[Extracted records]
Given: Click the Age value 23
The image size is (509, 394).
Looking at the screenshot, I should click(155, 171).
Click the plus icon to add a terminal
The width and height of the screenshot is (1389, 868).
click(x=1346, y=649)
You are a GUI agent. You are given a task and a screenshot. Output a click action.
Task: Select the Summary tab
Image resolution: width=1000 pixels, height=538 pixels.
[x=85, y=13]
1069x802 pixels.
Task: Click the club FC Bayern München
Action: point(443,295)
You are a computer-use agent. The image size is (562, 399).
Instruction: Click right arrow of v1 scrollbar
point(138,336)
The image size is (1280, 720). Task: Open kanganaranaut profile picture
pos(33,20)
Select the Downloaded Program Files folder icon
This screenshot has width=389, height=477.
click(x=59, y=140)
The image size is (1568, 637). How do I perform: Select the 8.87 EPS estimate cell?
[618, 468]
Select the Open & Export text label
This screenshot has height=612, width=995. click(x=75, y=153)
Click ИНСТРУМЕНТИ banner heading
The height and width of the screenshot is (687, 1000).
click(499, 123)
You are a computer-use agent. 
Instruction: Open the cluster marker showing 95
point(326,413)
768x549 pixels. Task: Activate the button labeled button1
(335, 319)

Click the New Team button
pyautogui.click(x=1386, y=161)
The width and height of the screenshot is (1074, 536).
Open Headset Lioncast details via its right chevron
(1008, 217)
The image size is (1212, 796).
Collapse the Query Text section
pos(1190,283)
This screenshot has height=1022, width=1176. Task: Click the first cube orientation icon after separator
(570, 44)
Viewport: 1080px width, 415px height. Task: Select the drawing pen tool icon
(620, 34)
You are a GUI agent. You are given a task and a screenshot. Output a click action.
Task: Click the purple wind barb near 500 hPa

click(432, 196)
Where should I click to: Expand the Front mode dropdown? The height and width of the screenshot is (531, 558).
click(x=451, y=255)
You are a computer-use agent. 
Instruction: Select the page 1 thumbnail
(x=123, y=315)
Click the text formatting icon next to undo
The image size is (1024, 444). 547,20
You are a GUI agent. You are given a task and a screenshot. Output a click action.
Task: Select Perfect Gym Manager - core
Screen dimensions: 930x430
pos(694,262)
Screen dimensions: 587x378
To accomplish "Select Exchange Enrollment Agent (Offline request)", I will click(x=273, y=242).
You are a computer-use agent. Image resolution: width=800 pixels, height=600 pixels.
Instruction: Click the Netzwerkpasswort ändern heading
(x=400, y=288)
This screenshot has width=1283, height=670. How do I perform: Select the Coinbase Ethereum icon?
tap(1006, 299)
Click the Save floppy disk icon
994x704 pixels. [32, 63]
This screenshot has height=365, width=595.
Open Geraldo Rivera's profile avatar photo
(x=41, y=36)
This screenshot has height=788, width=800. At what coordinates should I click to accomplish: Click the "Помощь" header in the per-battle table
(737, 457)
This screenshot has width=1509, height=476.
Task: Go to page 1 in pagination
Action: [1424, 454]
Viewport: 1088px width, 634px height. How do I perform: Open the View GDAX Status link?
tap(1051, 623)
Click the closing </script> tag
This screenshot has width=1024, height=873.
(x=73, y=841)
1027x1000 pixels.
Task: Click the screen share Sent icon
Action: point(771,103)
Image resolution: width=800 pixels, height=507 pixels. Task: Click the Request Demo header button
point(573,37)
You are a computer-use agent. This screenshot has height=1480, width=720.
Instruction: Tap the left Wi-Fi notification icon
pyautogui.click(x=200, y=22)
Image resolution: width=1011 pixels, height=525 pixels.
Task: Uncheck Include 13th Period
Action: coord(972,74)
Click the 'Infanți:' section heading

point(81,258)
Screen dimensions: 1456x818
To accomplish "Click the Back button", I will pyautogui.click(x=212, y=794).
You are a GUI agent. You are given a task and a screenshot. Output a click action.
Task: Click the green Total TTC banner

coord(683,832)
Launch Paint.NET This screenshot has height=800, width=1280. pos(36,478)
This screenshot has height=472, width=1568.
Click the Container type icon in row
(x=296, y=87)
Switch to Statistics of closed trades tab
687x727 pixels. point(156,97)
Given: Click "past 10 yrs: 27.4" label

Problem to solve »
Search the entries for the word "computer" and copy every line that holds it.

Result for this exercise »
You are a computer-use agent. The image size is (562, 399).
You are a computer-use agent. 
You are a computer-use agent. 
You are a computer-use agent. Image resolution: width=800 pixels, height=600 pixels.
You are a computer-use agent. This screenshot has height=1480, width=720.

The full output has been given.